Start of Block

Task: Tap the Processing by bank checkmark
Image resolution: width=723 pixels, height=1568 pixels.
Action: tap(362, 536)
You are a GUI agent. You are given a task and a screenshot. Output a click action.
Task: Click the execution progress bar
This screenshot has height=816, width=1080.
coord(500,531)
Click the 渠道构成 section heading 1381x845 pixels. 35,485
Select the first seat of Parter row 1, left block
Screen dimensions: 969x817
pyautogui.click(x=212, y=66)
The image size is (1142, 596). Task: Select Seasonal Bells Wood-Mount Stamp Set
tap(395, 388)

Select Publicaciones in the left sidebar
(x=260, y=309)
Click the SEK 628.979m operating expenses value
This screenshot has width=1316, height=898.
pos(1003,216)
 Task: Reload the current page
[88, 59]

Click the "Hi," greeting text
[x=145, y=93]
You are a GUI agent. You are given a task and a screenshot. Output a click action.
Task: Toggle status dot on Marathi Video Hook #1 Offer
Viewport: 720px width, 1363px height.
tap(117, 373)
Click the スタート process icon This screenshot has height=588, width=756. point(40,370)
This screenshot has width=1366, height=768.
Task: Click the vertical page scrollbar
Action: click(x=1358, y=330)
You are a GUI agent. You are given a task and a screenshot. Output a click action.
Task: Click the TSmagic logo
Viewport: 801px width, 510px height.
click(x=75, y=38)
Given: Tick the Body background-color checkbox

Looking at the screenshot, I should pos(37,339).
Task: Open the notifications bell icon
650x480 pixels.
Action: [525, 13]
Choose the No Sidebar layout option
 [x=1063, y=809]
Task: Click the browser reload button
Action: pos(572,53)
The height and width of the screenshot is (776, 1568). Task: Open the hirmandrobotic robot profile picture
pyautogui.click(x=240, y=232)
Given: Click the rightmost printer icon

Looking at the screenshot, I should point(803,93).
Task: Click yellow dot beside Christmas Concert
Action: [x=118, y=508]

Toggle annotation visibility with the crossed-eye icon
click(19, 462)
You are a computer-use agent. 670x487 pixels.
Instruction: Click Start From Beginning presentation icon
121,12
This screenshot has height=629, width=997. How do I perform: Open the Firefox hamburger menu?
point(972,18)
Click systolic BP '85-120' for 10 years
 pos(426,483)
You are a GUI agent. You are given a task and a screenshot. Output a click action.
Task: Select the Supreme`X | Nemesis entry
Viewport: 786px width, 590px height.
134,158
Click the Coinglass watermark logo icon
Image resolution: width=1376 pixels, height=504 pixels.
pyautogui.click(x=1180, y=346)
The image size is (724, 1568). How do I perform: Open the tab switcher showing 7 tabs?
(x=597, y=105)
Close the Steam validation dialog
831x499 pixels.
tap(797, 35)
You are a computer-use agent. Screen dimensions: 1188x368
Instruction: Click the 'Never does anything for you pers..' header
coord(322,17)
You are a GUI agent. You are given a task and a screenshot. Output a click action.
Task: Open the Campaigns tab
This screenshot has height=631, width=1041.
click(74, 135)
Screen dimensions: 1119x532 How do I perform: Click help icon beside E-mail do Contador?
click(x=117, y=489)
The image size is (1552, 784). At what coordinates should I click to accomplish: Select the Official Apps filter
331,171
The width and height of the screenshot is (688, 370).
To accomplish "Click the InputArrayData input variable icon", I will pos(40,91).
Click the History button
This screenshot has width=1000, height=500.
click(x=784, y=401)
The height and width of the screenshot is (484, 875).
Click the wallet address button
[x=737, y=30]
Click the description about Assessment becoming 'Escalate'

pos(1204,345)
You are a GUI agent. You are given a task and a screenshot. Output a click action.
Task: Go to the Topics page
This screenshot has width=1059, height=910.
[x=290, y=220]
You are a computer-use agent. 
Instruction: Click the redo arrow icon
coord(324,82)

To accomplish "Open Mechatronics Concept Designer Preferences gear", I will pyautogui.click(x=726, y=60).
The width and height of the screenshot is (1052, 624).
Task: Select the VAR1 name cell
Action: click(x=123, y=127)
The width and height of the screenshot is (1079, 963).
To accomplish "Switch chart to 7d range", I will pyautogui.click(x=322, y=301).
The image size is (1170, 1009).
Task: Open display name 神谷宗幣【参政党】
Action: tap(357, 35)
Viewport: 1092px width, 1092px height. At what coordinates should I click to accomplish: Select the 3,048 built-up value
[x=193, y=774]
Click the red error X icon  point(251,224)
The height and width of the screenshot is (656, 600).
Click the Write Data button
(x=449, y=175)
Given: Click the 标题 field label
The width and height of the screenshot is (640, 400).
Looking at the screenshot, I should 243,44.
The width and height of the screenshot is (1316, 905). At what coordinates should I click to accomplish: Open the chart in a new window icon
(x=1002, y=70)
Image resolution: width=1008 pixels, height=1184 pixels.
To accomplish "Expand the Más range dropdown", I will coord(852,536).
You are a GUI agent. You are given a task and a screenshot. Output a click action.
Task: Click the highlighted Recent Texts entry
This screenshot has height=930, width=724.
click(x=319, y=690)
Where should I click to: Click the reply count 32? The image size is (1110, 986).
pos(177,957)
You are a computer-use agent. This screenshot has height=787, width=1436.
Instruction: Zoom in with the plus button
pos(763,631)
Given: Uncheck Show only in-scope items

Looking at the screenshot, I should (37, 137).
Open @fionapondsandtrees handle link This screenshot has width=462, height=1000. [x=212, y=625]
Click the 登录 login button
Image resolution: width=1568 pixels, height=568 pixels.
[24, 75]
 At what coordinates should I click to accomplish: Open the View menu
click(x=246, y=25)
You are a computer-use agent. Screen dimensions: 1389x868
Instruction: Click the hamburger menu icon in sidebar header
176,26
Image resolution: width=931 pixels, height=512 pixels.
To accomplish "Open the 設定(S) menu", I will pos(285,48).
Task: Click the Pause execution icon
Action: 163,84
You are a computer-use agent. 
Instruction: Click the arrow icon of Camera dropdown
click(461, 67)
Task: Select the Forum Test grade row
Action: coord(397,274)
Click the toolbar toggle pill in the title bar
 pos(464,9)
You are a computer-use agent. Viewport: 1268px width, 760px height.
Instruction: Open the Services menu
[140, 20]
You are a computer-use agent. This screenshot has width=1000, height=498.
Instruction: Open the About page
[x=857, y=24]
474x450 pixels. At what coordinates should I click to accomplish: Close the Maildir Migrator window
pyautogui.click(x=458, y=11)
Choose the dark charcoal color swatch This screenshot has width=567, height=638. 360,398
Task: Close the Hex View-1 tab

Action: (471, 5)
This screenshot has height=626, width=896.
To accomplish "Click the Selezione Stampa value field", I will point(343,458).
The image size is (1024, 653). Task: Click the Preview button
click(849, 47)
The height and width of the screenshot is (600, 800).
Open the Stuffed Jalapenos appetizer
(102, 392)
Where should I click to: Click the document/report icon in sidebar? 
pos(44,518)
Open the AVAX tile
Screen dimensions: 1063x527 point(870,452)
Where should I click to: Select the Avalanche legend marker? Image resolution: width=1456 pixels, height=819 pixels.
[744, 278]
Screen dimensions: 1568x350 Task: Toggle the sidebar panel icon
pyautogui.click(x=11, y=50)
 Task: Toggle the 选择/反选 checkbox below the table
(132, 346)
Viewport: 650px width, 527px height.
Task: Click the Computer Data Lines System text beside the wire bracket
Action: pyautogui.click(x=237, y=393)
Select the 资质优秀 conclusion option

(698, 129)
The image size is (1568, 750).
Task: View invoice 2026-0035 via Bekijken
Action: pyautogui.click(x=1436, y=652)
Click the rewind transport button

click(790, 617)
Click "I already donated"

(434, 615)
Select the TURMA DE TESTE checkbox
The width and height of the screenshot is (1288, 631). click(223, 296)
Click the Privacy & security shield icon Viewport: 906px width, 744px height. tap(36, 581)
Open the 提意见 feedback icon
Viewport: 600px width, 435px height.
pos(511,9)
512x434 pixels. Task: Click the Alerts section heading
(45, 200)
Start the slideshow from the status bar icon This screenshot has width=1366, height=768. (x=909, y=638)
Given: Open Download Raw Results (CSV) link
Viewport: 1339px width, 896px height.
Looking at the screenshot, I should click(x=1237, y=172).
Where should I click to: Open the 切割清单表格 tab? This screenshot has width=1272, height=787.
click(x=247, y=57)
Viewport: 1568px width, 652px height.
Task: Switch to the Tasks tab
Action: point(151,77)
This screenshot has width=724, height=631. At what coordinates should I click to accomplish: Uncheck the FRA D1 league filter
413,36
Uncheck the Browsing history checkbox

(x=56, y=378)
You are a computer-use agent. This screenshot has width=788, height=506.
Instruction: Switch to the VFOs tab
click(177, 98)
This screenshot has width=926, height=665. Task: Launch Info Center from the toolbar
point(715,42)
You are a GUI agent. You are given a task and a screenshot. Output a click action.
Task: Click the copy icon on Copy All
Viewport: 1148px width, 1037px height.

End of Block

What the task requires
Reproduce, character for character, only the lines of the preceding data that start at the line with "650x480 pixels." and end at the line with "Click the Coinglass watermark logo icon", both included.

Result
650x480 pixels.
Action: [525, 13]
Choose the No Sidebar layout option
 [x=1063, y=809]
Task: Click the browser reload button
Action: pos(572,53)
The height and width of the screenshot is (776, 1568). Task: Open the hirmandrobotic robot profile picture
pyautogui.click(x=240, y=232)
Given: Click the rightmost printer icon

Looking at the screenshot, I should point(803,93).
Task: Click yellow dot beside Christmas Concert
Action: [x=118, y=508]

Toggle annotation visibility with the crossed-eye icon
click(19, 462)
You are a computer-use agent. 670x487 pixels.
Instruction: Click Start From Beginning presentation icon
121,12
This screenshot has height=629, width=997. How do I perform: Open the Firefox hamburger menu?
point(972,18)
Click systolic BP '85-120' for 10 years
 pos(426,483)
You are a GUI agent. You are given a task and a screenshot. Output a click action.
Task: Select the Supreme`X | Nemesis entry
Viewport: 786px width, 590px height.
134,158
Click the Coinglass watermark logo icon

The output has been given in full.